Legal Help for Veterans is a law firm helping veterans get the benefits they deserve.

Northville, MI (Law Firm Newswire) March 15, 2016 – The Department of Veterans Affairs has requested around $78.7 billion in discretionary funding as part of President Barack Obama’s proposed $4.1 trillion federal budget for 2017.

The VA’s discretionary spending would receive a nearly 5 percent boost to tackle outstanding health care claims from veterans, among other objectives. According to the proposal unveiled on February 9, the spending plan also includes more than $102.5 billion for mandatory VA programs such as disability compensation. The budget has doubled since 2009 when Obama was sworn in.

“The proposed budget increase provides an opportunity to transform the way the VA cares for our veterans and their interests,” said Jim Fausone, a Michigan veterans attorney. “However, the department must demonstrate they can use the additional resources wisely without wasting them.”

The funding is also designed to address the first-time claims backlog by allowing the hiring of more full-time employees. The VA is planning to invest $46.2 million in technology in order to streamline claims appeals processing. Paper records are being converted into digital images and data as part of an overall modernization effort.

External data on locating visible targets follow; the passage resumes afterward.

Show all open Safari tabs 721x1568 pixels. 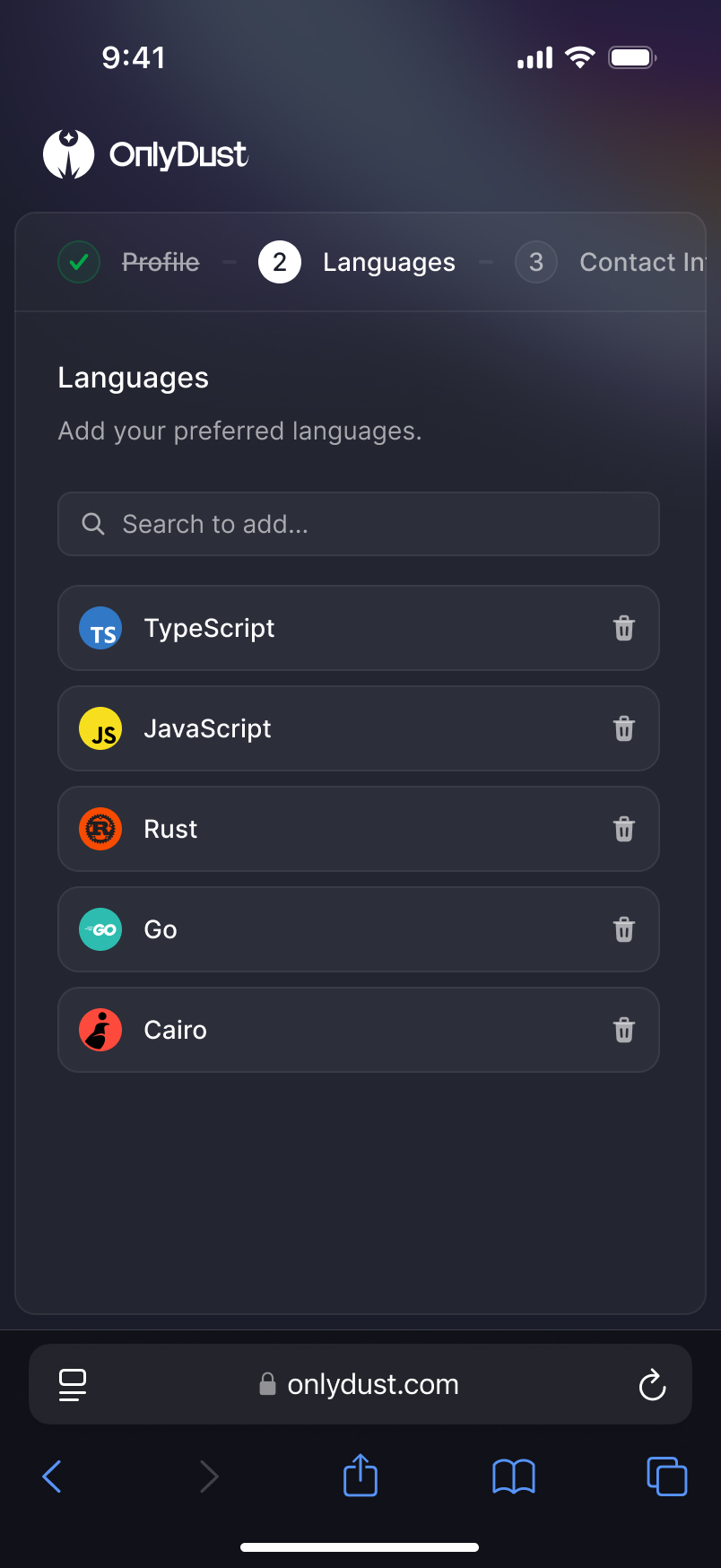(x=666, y=1476)
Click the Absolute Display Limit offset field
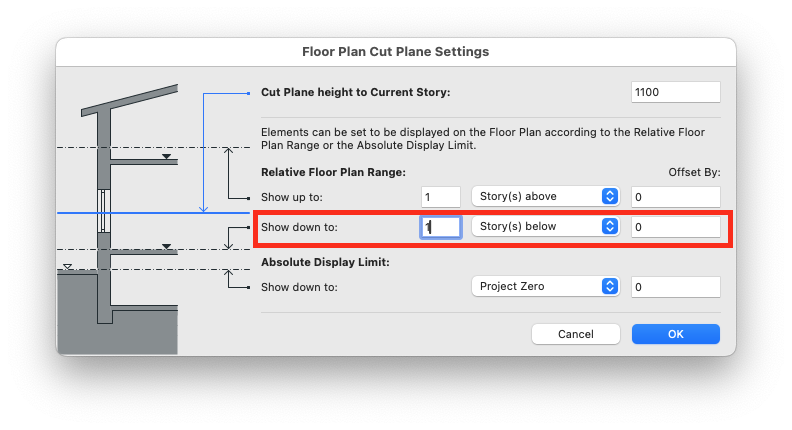The image size is (792, 430). coord(676,287)
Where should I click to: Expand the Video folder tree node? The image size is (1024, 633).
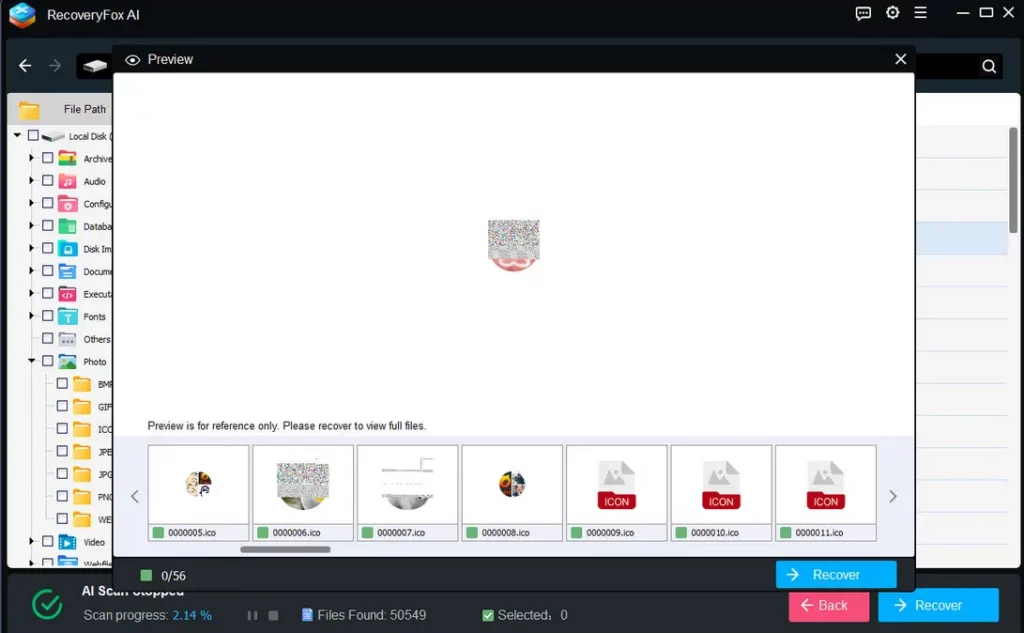click(x=32, y=542)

VA Secretary Robert McDonald said the department budgeted $68.6 billion to expand health care options nationwide. Additional funds will go toward treatment for mental health, hepatitis C, spinal cord injury and traumatic brain injuries. The 2017 budget projects around 6.3 million veterans will receive health care in the coming year. There will be 9.2 million enrolled in the VA health care system.

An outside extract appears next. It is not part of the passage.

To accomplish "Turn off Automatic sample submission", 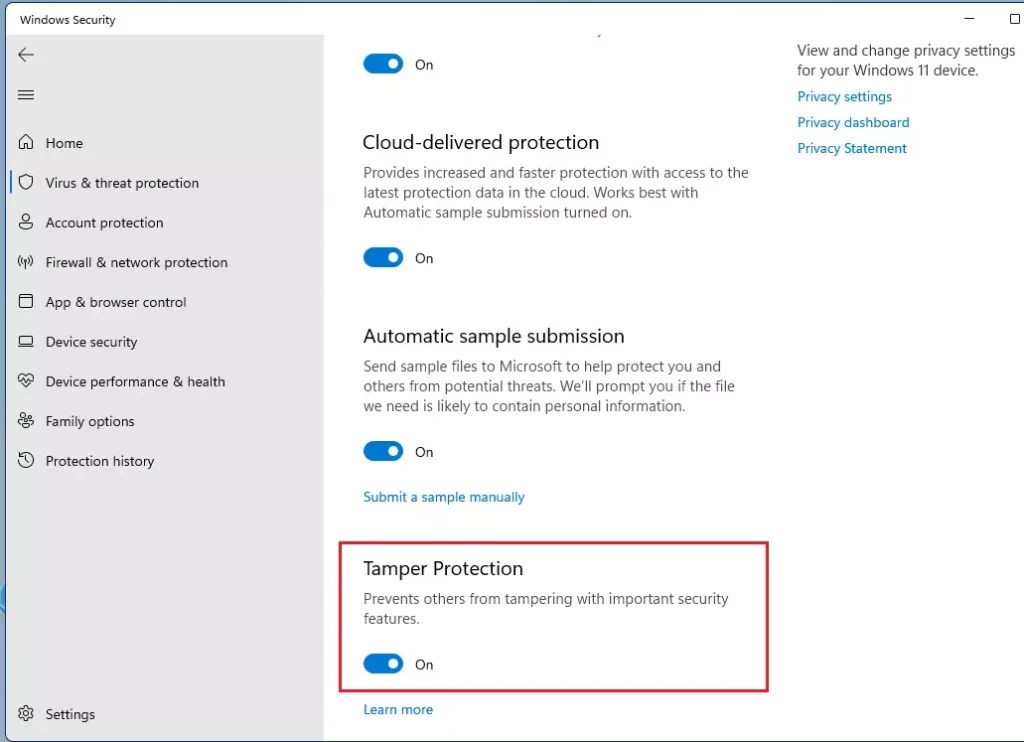I will click(383, 451).
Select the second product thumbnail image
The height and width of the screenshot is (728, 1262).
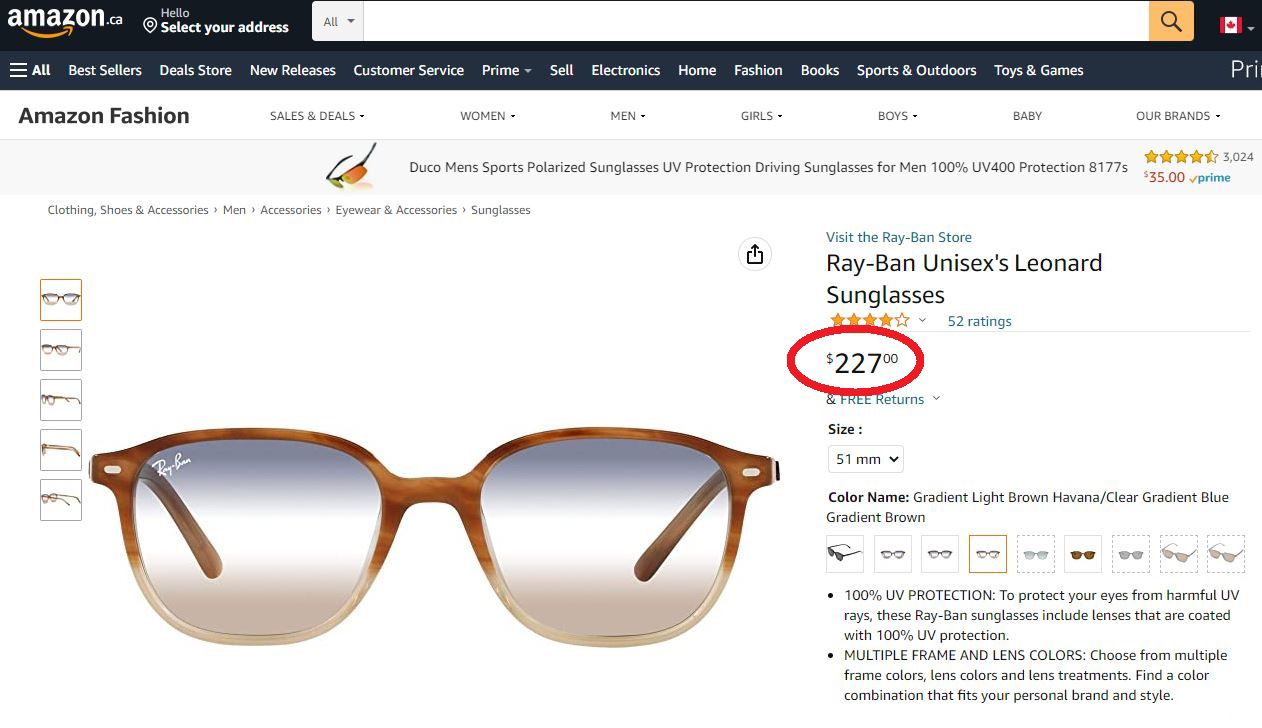click(61, 350)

The VA has also increased spending on the department’s investigative arm for increased oversight of its programs. The budget for the Office of Inspector General has risen by $23.3 million from last year. Lawmakers have criticized the VA for its mismanagement of recent problems that include lack of accountability for employees’ wrongdoing and ballooning costs on construction projects.

“The additional funds will contribute to overhauling the current system so that the VA can rise above the scandals and mismanagement of the past,” said Fausone.